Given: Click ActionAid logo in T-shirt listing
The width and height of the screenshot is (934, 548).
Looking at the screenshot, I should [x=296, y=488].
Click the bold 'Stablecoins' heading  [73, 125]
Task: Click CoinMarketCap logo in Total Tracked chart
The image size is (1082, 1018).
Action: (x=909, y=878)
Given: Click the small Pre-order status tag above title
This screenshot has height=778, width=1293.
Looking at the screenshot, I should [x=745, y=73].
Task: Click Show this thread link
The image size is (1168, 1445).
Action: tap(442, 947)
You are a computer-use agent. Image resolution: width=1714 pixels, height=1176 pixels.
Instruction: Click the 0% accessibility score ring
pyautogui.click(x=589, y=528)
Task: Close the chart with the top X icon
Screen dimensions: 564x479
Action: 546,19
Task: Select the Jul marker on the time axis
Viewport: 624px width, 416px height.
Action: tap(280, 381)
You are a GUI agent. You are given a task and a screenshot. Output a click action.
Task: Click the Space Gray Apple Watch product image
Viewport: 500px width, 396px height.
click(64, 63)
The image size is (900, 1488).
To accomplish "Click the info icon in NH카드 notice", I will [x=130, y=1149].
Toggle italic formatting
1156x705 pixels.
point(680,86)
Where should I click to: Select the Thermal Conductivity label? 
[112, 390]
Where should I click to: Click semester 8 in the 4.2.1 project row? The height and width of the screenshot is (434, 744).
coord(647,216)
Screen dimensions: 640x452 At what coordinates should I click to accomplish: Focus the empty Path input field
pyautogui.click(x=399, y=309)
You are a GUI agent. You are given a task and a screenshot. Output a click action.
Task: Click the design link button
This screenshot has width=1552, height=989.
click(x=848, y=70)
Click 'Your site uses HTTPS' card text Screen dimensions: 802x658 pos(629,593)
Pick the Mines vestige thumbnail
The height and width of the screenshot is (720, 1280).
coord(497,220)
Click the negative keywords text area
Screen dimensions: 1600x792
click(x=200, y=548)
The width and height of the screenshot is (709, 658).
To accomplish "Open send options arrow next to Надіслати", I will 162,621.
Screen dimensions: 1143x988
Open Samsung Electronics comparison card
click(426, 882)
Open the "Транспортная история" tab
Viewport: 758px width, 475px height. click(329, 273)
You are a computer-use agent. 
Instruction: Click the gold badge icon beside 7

_ _ _

BRIEF:
Set down exactly the lines of the listing above, from the line holding "Screen dimensions: 1143x988" through its last line, with nothing added.

COMPLETED EXERCISE:
Screen dimensions: 1143x988
Open Samsung Electronics comparison card
click(426, 882)
Open the "Транспортная история" tab
Viewport: 758px width, 475px height. click(329, 273)
You are a computer-use agent. 
Instruction: Click the gold badge icon beside 7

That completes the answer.